(Extracted entries Opens)
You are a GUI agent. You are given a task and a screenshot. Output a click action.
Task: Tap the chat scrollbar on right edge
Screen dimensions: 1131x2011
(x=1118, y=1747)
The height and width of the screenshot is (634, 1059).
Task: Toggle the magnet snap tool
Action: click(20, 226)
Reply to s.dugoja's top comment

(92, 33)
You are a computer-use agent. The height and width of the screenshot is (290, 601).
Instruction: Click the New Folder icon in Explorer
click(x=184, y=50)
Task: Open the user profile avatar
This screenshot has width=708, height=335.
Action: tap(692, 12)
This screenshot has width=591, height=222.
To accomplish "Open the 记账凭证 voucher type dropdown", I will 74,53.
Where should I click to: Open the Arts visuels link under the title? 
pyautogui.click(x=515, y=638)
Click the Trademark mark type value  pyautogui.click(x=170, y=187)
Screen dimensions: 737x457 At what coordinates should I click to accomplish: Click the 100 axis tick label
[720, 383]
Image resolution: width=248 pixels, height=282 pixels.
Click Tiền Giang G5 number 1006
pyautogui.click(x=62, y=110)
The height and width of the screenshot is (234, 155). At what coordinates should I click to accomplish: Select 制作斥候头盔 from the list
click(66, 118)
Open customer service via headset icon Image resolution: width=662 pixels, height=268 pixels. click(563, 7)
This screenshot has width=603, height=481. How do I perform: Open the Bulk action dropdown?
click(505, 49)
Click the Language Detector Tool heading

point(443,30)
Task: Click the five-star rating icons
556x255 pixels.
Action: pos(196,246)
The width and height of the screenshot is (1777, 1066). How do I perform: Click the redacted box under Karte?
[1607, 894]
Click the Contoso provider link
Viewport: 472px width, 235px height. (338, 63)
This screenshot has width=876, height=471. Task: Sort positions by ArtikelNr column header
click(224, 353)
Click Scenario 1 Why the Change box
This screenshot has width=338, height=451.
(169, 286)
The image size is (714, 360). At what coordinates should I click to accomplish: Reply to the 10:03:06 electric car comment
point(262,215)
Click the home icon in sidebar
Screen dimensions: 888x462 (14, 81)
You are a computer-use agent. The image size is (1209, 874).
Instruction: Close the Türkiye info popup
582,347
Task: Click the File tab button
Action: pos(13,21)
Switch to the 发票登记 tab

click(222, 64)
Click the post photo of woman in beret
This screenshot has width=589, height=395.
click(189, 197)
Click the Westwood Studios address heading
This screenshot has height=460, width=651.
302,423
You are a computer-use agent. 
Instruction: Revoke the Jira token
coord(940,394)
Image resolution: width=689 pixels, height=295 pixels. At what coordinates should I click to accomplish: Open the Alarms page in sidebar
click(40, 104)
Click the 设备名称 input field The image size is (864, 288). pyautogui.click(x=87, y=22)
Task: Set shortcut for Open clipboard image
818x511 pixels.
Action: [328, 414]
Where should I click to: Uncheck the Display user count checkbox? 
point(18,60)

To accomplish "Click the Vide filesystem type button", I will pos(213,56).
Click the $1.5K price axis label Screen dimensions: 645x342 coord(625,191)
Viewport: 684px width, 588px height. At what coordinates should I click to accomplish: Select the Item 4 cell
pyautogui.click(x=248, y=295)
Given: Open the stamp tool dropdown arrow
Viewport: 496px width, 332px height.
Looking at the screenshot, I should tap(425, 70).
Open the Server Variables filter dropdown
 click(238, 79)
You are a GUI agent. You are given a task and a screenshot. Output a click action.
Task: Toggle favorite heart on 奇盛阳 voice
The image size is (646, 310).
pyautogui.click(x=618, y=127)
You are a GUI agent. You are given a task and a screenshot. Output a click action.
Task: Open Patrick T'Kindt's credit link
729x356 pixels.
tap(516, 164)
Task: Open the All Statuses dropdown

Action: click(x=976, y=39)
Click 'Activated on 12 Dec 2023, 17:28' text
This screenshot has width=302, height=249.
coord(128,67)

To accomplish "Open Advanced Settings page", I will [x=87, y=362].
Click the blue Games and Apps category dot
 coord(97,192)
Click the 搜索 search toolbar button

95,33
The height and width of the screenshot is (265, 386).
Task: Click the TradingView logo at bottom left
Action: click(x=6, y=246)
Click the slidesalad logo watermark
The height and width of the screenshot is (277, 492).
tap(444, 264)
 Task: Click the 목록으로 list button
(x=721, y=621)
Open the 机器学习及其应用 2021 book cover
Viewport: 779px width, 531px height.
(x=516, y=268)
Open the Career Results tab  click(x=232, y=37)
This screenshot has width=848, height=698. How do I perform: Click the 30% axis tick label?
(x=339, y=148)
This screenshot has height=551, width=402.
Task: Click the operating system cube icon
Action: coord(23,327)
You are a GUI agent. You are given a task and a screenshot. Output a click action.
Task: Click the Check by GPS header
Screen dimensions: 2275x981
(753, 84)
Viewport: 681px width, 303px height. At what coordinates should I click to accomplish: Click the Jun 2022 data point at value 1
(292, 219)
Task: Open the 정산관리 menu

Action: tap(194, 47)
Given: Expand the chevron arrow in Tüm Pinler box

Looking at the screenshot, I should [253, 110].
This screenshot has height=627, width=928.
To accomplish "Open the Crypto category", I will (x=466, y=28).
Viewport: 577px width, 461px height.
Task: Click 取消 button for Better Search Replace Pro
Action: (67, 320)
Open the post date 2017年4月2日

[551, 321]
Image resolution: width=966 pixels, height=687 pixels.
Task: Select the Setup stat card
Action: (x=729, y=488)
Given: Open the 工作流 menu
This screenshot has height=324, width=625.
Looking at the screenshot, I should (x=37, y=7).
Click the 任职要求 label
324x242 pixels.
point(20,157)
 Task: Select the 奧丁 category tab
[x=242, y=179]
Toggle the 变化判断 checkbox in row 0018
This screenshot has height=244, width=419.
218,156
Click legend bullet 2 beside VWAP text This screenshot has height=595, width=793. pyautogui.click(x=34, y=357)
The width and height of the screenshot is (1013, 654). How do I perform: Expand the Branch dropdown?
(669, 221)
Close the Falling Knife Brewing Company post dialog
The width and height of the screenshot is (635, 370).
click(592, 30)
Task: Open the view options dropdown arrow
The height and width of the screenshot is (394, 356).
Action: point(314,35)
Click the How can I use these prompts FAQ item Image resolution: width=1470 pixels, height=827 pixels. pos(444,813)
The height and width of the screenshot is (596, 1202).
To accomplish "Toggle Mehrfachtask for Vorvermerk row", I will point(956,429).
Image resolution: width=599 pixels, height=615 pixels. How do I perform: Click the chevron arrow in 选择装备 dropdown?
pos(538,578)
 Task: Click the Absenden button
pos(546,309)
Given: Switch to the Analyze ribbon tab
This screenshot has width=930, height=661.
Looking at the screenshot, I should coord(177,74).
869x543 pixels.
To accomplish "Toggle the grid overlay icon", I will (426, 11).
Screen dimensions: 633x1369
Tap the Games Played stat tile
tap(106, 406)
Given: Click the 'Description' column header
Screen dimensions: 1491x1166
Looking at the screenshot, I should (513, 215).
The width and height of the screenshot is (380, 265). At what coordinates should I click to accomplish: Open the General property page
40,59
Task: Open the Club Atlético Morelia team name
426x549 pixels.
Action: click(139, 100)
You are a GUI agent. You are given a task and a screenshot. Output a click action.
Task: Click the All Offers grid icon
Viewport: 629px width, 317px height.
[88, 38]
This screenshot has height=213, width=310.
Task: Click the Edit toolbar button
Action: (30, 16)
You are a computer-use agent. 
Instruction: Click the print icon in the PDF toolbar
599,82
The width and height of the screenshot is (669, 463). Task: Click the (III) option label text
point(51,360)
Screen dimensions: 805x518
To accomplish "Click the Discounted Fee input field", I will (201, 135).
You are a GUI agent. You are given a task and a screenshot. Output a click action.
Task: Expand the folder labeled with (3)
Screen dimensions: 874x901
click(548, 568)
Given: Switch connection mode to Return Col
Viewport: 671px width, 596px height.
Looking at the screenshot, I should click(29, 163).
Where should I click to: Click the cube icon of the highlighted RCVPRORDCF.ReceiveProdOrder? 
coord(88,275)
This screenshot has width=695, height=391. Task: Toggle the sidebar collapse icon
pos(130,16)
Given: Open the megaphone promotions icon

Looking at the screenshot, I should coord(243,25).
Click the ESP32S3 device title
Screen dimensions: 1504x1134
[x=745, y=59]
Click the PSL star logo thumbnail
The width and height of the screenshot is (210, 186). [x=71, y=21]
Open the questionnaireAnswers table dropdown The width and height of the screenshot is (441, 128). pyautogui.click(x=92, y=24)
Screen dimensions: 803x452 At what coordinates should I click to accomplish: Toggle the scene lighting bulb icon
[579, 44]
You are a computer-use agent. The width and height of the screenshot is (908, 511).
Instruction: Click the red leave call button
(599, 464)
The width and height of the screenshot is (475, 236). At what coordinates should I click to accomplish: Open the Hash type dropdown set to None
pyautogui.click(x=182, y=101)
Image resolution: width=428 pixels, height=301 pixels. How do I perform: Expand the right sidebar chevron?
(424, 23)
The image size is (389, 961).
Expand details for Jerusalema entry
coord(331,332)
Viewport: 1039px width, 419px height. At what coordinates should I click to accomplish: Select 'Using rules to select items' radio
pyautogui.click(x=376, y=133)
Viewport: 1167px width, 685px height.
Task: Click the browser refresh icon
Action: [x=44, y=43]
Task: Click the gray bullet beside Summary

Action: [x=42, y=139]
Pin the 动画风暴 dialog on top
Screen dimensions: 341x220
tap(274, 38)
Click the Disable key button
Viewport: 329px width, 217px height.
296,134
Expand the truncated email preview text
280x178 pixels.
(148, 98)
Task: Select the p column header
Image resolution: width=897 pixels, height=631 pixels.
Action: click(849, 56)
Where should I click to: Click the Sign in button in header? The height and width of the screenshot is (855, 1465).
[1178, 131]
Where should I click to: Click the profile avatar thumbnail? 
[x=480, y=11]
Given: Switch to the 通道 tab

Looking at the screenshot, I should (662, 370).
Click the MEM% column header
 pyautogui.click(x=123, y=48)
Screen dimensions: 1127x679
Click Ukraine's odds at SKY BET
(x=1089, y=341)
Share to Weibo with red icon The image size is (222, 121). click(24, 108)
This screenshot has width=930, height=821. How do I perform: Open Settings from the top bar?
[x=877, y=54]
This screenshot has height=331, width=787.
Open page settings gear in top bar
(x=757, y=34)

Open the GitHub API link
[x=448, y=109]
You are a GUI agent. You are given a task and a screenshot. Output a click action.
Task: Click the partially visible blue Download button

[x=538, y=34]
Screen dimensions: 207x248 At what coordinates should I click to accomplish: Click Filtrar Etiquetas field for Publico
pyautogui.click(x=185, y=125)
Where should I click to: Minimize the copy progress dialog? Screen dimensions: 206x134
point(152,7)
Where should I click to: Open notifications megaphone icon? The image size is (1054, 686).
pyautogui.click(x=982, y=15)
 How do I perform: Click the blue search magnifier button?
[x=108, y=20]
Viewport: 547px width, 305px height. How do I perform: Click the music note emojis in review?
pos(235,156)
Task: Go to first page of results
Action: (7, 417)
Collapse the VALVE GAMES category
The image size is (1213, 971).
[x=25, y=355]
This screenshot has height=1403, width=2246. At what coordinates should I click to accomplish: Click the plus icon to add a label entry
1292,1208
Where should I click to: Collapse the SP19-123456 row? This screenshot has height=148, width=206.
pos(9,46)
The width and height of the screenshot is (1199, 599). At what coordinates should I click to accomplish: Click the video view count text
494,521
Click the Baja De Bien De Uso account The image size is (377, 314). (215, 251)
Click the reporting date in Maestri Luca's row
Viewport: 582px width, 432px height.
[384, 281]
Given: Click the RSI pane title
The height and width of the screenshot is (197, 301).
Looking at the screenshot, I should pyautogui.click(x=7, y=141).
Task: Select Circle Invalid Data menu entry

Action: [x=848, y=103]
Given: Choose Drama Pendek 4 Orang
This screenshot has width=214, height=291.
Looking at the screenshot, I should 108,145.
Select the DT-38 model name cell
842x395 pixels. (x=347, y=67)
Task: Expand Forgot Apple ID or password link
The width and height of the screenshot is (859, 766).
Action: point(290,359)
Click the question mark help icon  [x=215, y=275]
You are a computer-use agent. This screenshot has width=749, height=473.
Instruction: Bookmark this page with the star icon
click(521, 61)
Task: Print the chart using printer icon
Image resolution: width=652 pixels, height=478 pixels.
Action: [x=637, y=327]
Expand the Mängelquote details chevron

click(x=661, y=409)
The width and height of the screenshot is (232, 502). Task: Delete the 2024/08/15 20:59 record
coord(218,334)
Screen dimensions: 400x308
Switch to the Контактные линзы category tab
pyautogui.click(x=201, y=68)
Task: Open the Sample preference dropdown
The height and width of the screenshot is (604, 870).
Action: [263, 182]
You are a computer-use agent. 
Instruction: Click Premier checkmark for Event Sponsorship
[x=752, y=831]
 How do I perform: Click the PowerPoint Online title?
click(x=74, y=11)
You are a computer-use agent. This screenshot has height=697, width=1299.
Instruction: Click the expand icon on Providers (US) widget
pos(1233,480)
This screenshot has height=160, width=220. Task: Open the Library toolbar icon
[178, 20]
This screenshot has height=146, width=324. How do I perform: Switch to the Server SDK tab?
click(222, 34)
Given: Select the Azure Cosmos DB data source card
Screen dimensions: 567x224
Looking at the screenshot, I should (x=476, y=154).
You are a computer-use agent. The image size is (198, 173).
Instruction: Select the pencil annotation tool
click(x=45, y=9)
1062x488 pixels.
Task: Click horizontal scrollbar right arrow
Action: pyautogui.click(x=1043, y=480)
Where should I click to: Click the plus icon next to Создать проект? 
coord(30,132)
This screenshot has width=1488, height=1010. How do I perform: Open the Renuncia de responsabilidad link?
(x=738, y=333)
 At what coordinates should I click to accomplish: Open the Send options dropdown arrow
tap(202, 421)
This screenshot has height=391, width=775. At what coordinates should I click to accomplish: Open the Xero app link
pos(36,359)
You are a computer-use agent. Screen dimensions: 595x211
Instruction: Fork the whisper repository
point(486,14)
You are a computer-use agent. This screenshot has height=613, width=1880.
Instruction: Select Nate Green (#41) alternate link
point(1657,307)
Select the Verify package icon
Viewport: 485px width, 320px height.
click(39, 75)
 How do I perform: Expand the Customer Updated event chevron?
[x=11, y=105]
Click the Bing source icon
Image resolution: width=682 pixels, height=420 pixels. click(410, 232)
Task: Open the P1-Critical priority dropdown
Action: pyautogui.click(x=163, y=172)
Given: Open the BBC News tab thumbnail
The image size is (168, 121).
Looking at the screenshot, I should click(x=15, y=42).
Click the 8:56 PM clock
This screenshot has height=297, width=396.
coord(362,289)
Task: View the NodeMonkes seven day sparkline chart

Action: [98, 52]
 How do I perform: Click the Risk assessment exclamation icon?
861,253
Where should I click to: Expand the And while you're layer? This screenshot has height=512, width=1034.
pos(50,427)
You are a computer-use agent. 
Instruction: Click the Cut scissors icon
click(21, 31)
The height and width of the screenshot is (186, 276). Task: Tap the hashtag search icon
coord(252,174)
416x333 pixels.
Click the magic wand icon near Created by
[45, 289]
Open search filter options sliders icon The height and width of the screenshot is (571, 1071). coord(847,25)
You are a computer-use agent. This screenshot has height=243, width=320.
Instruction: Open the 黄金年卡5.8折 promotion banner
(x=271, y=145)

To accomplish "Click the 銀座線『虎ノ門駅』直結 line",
(Extracted entries Closes)
**Description of the task:** Return exactly, and only, the lines above starting at the line that contains "has width=749, height=473." and ending at the line that contains "Task: Print the chart using printer icon".

**Solution to this task:**
You are a computer-use agent. This screenshot has width=749, height=473.
Instruction: Bookmark this page with the star icon
click(521, 61)
Task: Print the chart using printer icon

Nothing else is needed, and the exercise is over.